Sonntag, 25. November 2007

Verfolgung im Namen Gottes

Es war nicht die Verfolgung des Christentums, sondern die Verfolgung im Christentum. Nicht der Glaube nahm an der Verfolgung teil, sondern die Institution Kirche, die von einer Gruppe Christen geschaffen wurde, um die Macht über die Christen zu bekommen.

Es wurden Dogmen aufgestellt, die unumstösslich waren, so auch die Unfehlbarkeit des Papstes, der als Stellvertreter Gottes hier auf Erden galt.

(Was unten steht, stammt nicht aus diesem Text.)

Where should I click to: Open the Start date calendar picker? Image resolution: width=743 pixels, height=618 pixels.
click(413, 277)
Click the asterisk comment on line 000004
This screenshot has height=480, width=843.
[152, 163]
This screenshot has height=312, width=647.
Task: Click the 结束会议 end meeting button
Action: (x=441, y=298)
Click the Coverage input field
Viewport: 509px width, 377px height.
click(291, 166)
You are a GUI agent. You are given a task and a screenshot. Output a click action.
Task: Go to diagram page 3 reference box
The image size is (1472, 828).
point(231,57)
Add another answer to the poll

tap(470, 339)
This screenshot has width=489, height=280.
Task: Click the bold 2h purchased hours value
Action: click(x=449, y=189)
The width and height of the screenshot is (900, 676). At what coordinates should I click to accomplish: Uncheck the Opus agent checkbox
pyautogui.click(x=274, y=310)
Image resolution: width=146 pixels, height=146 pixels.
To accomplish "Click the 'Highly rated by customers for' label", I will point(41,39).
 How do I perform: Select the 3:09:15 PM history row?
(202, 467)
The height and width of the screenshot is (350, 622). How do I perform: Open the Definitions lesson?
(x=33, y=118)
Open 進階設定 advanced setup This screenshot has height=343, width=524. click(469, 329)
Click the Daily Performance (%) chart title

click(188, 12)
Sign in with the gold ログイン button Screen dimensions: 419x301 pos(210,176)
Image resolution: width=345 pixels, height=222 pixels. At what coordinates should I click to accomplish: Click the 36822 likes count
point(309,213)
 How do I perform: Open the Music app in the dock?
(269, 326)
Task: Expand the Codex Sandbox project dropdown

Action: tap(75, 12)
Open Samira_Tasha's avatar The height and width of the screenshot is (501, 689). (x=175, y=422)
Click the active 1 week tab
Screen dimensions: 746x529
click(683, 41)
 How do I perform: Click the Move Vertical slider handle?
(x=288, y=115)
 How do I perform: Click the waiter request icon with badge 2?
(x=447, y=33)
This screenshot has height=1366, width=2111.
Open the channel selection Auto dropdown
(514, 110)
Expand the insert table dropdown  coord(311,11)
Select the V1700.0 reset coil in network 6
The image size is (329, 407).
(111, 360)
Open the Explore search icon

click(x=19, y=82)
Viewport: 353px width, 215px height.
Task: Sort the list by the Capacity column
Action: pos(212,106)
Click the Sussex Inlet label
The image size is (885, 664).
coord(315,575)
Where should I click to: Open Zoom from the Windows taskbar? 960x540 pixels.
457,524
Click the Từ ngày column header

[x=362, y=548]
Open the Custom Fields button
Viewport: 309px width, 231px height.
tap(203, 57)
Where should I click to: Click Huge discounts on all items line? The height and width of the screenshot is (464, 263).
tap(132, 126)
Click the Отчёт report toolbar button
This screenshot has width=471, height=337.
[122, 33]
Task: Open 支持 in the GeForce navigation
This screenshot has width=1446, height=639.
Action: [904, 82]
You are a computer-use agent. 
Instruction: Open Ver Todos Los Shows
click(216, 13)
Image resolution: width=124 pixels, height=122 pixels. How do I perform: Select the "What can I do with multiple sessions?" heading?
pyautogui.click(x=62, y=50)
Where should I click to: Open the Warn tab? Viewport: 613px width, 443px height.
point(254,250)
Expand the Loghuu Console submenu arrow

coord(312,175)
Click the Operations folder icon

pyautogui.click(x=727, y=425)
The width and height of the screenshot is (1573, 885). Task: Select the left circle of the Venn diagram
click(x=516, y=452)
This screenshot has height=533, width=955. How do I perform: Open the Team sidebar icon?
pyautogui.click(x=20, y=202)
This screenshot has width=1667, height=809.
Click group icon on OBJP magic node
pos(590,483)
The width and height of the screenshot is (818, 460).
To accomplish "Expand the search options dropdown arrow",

Wie wir Menschen sind, so haben wir immer wieder den Anflug auf etwas Neues, wir wollen etwas verbessern, besonders die, die nicht an der Macht sind.

Die Mächtigen weigern sich natürlich den Spinnereien der anderen nachzugeben, also erfindet man gewisse Grenzen, die Aufschluss darüber geben sollen, wie weit ich bei meinen Äusserungen gehen darf, ohne Konsequenzen zu erwarten.

Aber die als Ketzer bezeichnet wurden, zeigen einen enormen Mut, diese Grenzen zu überschreiten, damit sie neue Gedanken, ihre eigenen, in den Schoß der Kirche zu verankern. Nur der Papst hatte die Macht, oder auch nicht, vielleicht war es auch Gruppe von Kardinälen, die das System der Macht erhalten wollten, um jeden Preis.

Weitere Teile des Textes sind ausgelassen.